What better opportunity to rebuild our links resolution service from the ground up? Now, resolving hundreds of links every second, with predictable latency and accuracy, is no easy task: 5 years of experience with TweetMeme proved to be an invaluable starting point. Taking it to the next level was a matter of redesigning the whole pipeline, keeping all the good parts and recoding where necessary.

The resulting architecture is summarized in the following diagram:

Every new link is cleaned and normalized, looked up in our cache, and immediately returned if found. If not, we try to follow a single hop, and we repeat the procedure until we reach the target page. Every hop is cleaned, normalized and cached, so we can resolve links sharing part of the chain much faster. At every hop, we evaluate the domain and we select specialized URL resolvers, which allow us to rewrite URLs on the fly and/or improve our cache hit ratio. We have stampede-protection systems in place, and watchdogs whose goal is to guarantee the lowest possible latency. Thanks to the new architecture, tens of workers can now resolve links in parallel to spread out the workload across different processes and different servers, so we can keep scaling out as the number of inbound links increases.

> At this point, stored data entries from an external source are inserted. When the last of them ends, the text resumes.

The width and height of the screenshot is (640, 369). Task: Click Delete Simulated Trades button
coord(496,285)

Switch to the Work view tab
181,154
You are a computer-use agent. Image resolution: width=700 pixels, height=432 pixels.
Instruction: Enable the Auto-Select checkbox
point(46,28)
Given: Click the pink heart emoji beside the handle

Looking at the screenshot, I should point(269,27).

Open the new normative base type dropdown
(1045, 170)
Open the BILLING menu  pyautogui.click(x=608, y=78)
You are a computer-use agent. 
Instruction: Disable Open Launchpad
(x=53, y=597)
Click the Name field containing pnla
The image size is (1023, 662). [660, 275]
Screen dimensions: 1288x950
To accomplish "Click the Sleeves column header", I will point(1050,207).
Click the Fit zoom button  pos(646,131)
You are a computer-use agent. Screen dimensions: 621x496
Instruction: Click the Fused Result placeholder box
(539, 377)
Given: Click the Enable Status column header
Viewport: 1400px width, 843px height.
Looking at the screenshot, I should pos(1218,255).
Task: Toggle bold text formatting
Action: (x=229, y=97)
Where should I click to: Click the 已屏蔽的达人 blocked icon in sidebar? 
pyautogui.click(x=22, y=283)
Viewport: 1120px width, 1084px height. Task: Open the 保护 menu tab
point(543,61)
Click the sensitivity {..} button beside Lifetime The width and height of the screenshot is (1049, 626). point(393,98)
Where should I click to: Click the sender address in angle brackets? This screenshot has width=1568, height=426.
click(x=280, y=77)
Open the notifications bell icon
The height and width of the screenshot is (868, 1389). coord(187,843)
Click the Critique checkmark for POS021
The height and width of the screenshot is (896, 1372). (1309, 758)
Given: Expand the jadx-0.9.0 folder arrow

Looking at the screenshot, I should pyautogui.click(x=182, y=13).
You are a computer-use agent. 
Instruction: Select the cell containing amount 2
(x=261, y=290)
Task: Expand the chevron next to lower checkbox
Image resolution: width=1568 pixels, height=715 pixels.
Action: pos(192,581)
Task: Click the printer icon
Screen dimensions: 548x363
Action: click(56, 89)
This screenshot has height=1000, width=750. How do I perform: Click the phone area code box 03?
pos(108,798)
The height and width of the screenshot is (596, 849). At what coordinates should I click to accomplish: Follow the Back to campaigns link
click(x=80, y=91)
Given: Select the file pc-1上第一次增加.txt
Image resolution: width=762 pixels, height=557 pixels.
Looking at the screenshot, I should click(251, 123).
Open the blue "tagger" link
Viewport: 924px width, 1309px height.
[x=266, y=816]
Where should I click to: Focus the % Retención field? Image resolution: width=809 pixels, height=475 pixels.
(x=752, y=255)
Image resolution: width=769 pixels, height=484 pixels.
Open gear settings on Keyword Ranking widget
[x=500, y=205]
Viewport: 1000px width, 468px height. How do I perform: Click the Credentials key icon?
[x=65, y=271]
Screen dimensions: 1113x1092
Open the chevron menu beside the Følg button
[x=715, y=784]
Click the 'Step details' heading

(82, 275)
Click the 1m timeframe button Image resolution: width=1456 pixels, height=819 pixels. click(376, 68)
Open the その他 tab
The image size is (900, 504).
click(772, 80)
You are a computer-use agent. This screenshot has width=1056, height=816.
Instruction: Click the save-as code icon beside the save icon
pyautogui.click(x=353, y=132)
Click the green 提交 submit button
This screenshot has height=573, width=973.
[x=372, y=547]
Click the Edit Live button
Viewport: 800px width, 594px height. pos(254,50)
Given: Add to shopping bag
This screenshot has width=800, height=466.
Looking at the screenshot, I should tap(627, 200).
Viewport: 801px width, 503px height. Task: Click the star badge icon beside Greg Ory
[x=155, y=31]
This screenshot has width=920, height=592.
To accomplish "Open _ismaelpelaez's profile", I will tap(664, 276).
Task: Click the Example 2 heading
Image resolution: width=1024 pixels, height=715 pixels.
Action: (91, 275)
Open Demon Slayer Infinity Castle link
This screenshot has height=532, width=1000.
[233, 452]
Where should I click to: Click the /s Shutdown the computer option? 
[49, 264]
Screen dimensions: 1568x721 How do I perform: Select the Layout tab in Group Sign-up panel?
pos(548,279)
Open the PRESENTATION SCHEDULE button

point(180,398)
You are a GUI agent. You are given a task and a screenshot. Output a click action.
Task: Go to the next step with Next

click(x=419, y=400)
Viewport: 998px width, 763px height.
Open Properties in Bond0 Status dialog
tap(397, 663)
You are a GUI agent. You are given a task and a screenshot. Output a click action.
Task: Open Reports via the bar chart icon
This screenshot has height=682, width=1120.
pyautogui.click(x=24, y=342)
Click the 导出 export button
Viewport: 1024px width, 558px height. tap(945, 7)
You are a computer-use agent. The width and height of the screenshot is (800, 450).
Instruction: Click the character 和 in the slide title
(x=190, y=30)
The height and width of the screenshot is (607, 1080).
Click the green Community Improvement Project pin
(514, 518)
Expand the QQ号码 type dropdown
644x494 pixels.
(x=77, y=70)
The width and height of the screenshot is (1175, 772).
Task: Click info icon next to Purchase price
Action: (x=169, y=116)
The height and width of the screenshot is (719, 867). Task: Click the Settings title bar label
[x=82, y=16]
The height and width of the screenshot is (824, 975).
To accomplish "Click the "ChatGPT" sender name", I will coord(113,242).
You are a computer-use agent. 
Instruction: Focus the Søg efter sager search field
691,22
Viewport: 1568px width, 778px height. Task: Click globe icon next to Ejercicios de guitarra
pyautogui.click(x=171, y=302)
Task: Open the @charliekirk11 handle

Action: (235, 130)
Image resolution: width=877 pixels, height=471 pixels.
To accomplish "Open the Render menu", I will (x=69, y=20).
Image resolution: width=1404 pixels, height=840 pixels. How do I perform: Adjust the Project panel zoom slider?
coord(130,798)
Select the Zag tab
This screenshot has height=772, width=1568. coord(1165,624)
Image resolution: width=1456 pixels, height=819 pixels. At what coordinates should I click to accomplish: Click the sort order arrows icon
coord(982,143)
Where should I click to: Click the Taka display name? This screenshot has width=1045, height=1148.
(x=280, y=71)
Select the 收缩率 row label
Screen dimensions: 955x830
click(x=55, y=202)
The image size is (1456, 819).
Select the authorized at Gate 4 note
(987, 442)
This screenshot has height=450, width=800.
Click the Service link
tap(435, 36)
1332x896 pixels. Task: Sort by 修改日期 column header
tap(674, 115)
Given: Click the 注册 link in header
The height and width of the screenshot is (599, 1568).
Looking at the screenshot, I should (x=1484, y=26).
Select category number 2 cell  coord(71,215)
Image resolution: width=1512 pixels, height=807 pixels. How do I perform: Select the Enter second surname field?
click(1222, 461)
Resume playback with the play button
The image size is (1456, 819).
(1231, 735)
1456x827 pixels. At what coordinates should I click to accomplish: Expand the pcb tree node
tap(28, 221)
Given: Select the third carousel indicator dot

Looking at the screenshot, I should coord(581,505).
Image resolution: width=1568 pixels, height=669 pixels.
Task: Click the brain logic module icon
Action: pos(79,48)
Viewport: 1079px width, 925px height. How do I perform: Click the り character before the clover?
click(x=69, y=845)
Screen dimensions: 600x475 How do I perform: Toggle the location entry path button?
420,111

With these changes, we managed to reduce the (already low) failure rate, and vastly increase the number of successfully resolved links, instantly quadrupling the throughput on the same number of nodes. At the time of writing, we’re successfully resolving over 200M links/day.

Metadata > Data

The real power of DataSift is to tame huge volumes of traffic and to go well beyond what we receive from our data source, by augmenting each and every message with extra metadata, to add context, insights, and real quality to our inputs. So it was a natural evolution to extend the new and more powerful link resolution engine with extra features. We started with extracting the title of the target page, the language, the content type (we’re now able to resolve links to images and videos!), description, and keywords. These metadata fields are already adding a lot of value to the original message, which might not have any context otherwise. However, we didn’t stop there.

We decided to extract OpenGraph data, Twitter Cards data, and Google News keywords from every page too: almost 100 new properties about the page, the publication, the author, images and videos associated with a post, classification information, description, Twitter handles, information about entities (companies, people, places) mentioned, and so on. Enough information to make any data scientist drool. When we showed a preview to our internal data science team, they jumped around, happy for the early Christmas gifts.

Clicks + page metadata = Information heaven

By combining information about each click (user agent, geo location, domains, for example) and rich metadata about the target page, the number and quality of insights about what people visit and talk about has reached an entirely new level, and can really transform the meaning of social data mining. And with DataSift, accessing all this information has never been easier.